Named Entity Recognition Using LSTM's and Keras
Introduction
Named entity recognition (NER) ‒ also called entity identification or entity extraction ‒ is an information extraction technique that automatically identifies named entities in a text and classifies them into predefined categories.
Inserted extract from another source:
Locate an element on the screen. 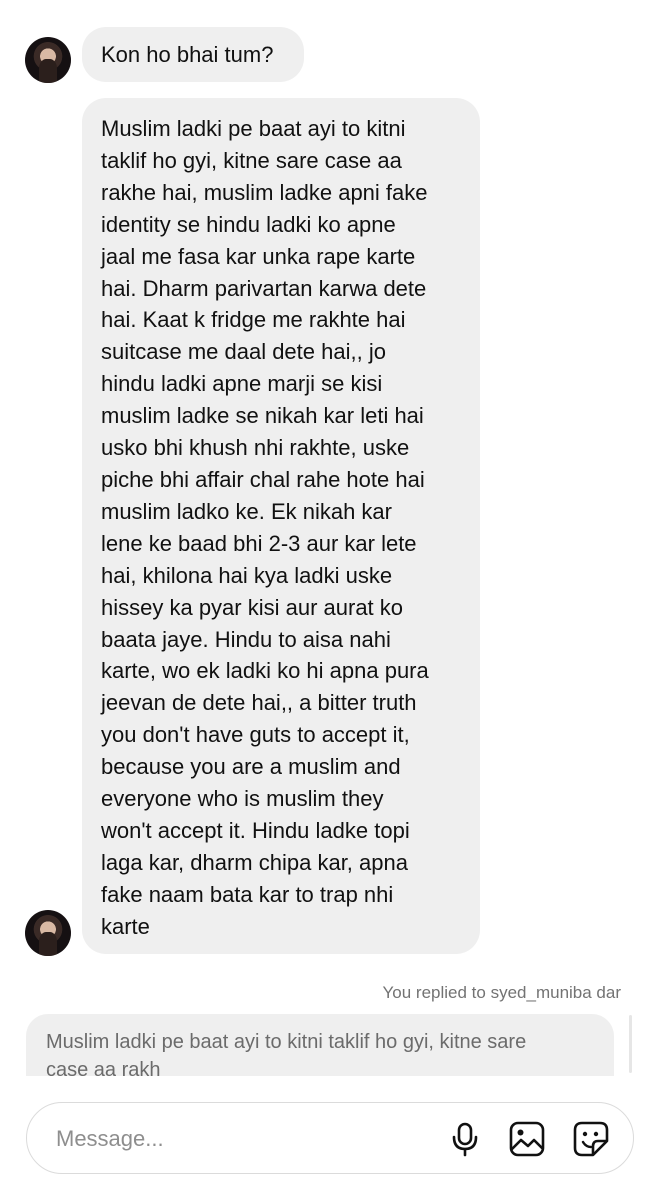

Entities can be names of people, organizations, locations, times, quantities, monetary values, percentages, and more.
Example:
”Android Inc. was founded in Palo Alto, California, in October 2003 by Andy Rubin, Rich Miner, Nick Sears, and Chris White.”
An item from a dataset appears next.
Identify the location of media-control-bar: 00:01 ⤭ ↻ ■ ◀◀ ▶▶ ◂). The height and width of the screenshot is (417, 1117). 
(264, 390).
”ORG(Android Inc.) O(was founded in) LOC(Palo Alto), LOC(California), O(in) TIME(October 2003) O(by) PER(Andy Rubin), PER(Rich Miner), PER(Nick Sears), O(and) PER(Chris White).“
Dataset: ner_dataset.csv
Labels: 'O', 'B-geo', 'B-gpe', 'B-per', 'I-geo', 'B-org', 'I-org', 'B-tim','B-art', 'I-art', 'I-per', 'I-gpe', 'I-tim', 'B-nat', 'B-eve','I-eve', 'I-nat'
Used libraries: keras, tensorflow, numpy, scikit-learn, matplotlib, pandas
Comparing the length of sentences
Results:
Word | True | Pred |
---|---|---|
The | O | O |
Vatican | B-org | B-org |
has | O | O |
announced | O | O |
that | O | O |
U.S. | B-org | B-geo |
President | B-per | B-per |
George | I-per | I-per |
Bush | I-per | I-per |
will | O | O |
meet | O | O |
with | O | O |
Pope | O | O |
Benedict | B-per | I-per |
in | O | O |
June | B-tim | B-Tim |